**Problem statement**
Exact copies of all records below are needed.

**Data shown**

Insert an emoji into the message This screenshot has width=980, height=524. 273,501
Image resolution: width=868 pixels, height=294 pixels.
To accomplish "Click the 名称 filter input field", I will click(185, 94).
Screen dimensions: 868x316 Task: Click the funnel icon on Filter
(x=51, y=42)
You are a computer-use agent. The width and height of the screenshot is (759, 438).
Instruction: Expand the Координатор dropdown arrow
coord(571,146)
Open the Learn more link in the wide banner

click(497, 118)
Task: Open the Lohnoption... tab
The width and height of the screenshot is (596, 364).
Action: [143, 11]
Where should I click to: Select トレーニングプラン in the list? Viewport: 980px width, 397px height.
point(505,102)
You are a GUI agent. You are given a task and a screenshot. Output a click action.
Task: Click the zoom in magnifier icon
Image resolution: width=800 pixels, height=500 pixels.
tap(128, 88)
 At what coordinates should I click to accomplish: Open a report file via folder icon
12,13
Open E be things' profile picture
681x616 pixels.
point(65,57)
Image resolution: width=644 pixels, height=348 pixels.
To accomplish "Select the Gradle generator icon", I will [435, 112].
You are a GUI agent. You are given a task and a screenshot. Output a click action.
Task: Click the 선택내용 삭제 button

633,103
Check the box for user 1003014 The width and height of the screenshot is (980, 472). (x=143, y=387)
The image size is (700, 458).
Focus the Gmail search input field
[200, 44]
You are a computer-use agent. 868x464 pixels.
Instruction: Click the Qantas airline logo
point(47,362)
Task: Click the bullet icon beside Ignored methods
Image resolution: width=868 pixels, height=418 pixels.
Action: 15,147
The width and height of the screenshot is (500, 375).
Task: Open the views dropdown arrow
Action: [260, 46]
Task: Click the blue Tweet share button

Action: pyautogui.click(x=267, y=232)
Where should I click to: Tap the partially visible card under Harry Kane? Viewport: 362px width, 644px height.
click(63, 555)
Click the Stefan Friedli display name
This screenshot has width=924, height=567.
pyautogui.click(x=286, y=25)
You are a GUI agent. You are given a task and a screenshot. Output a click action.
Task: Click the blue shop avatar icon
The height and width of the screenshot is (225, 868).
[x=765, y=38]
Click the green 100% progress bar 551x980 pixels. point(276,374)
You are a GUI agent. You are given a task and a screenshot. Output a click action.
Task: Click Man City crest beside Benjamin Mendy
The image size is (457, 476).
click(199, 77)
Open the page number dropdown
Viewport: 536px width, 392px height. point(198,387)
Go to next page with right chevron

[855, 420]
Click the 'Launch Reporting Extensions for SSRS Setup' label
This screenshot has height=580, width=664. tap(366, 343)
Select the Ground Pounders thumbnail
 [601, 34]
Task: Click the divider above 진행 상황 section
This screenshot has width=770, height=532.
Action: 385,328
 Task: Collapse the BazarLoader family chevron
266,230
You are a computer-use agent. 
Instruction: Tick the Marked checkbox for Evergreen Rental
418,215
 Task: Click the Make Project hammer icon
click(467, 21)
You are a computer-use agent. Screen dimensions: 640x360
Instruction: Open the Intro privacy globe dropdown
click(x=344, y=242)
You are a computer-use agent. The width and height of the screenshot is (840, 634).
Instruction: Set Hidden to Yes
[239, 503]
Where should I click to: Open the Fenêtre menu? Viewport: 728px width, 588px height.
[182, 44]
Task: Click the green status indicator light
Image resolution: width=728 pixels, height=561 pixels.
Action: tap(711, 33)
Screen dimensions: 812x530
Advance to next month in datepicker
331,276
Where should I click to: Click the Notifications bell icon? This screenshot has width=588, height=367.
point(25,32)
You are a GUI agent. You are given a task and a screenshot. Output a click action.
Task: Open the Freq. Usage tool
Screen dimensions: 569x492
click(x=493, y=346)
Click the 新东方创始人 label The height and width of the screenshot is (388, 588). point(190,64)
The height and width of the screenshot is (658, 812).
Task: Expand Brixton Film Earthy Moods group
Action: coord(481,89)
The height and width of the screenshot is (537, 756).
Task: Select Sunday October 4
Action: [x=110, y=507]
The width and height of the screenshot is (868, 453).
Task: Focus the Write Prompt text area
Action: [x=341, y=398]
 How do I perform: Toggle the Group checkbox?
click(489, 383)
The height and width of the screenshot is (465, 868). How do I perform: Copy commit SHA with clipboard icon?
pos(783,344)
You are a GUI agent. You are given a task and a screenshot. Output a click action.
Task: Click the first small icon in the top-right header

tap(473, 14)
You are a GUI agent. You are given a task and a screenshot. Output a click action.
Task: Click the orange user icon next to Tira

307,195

**Result**
Insert an emoji into the message This screenshot has width=980, height=524. 273,501
Image resolution: width=868 pixels, height=294 pixels.
To accomplish "Click the 名称 filter input field", I will click(185, 94).
Screen dimensions: 868x316 Task: Click the funnel icon on Filter
(x=51, y=42)
You are a computer-use agent. The width and height of the screenshot is (759, 438).
Instruction: Expand the Координатор dropdown arrow
coord(571,146)
Open the Learn more link in the wide banner

click(497, 118)
Task: Open the Lohnoption... tab
The width and height of the screenshot is (596, 364).
Action: [143, 11]
Where should I click to: Select トレーニングプラン in the list? Viewport: 980px width, 397px height.
point(505,102)
You are a GUI agent. You are given a task and a screenshot. Output a click action.
Task: Click the zoom in magnifier icon
Image resolution: width=800 pixels, height=500 pixels.
tap(128, 88)
 At what coordinates should I click to accomplish: Open a report file via folder icon
12,13
Open E be things' profile picture
681x616 pixels.
point(65,57)
Image resolution: width=644 pixels, height=348 pixels.
To accomplish "Select the Gradle generator icon", I will [435, 112].
You are a GUI agent. You are given a task and a screenshot. Output a click action.
Task: Click the 선택내용 삭제 button

633,103
Check the box for user 1003014 The width and height of the screenshot is (980, 472). (x=143, y=387)
The image size is (700, 458).
Focus the Gmail search input field
[200, 44]
You are a computer-use agent. 868x464 pixels.
Instruction: Click the Qantas airline logo
point(47,362)
Task: Click the bullet icon beside Ignored methods
Image resolution: width=868 pixels, height=418 pixels.
Action: 15,147
The width and height of the screenshot is (500, 375).
Task: Open the views dropdown arrow
Action: [260, 46]
Task: Click the blue Tweet share button

Action: pyautogui.click(x=267, y=232)
Where should I click to: Tap the partially visible card under Harry Kane? Viewport: 362px width, 644px height.
click(63, 555)
Click the Stefan Friedli display name
This screenshot has width=924, height=567.
pyautogui.click(x=286, y=25)
You are a GUI agent. You are given a task and a screenshot. Output a click action.
Task: Click the blue shop avatar icon
The height and width of the screenshot is (225, 868).
[x=765, y=38]
Click the green 100% progress bar 551x980 pixels. point(276,374)
You are a GUI agent. You are given a task and a screenshot. Output a click action.
Task: Click Man City crest beside Benjamin Mendy
The image size is (457, 476).
click(199, 77)
Open the page number dropdown
Viewport: 536px width, 392px height. point(198,387)
Go to next page with right chevron

[855, 420]
Click the 'Launch Reporting Extensions for SSRS Setup' label
This screenshot has height=580, width=664. tap(366, 343)
Select the Ground Pounders thumbnail
 [601, 34]
Task: Click the divider above 진행 상황 section
This screenshot has width=770, height=532.
Action: 385,328
 Task: Collapse the BazarLoader family chevron
266,230
You are a computer-use agent. 
Instruction: Tick the Marked checkbox for Evergreen Rental
418,215
 Task: Click the Make Project hammer icon
click(467, 21)
You are a computer-use agent. Screen dimensions: 640x360
Instruction: Open the Intro privacy globe dropdown
click(x=344, y=242)
You are a computer-use agent. The width and height of the screenshot is (840, 634).
Instruction: Set Hidden to Yes
[239, 503]
Where should I click to: Open the Fenêtre menu? Viewport: 728px width, 588px height.
[182, 44]
Task: Click the green status indicator light
Image resolution: width=728 pixels, height=561 pixels.
Action: tap(711, 33)
Screen dimensions: 812x530
Advance to next month in datepicker
331,276
Where should I click to: Click the Notifications bell icon? This screenshot has width=588, height=367.
point(25,32)
You are a GUI agent. You are given a task and a screenshot. Output a click action.
Task: Open the Freq. Usage tool
Screen dimensions: 569x492
click(x=493, y=346)
Click the 新东方创始人 label The height and width of the screenshot is (388, 588). point(190,64)
The height and width of the screenshot is (658, 812).
Task: Expand Brixton Film Earthy Moods group
Action: coord(481,89)
The height and width of the screenshot is (537, 756).
Task: Select Sunday October 4
Action: [x=110, y=507]
The width and height of the screenshot is (868, 453).
Task: Focus the Write Prompt text area
Action: [x=341, y=398]
 How do I perform: Toggle the Group checkbox?
click(489, 383)
The height and width of the screenshot is (465, 868). How do I perform: Copy commit SHA with clipboard icon?
pos(783,344)
You are a GUI agent. You are given a task and a screenshot. Output a click action.
Task: Click the first small icon in the top-right header

tap(473, 14)
You are a GUI agent. You are given a task and a screenshot. Output a click action.
Task: Click the orange user icon next to Tira

307,195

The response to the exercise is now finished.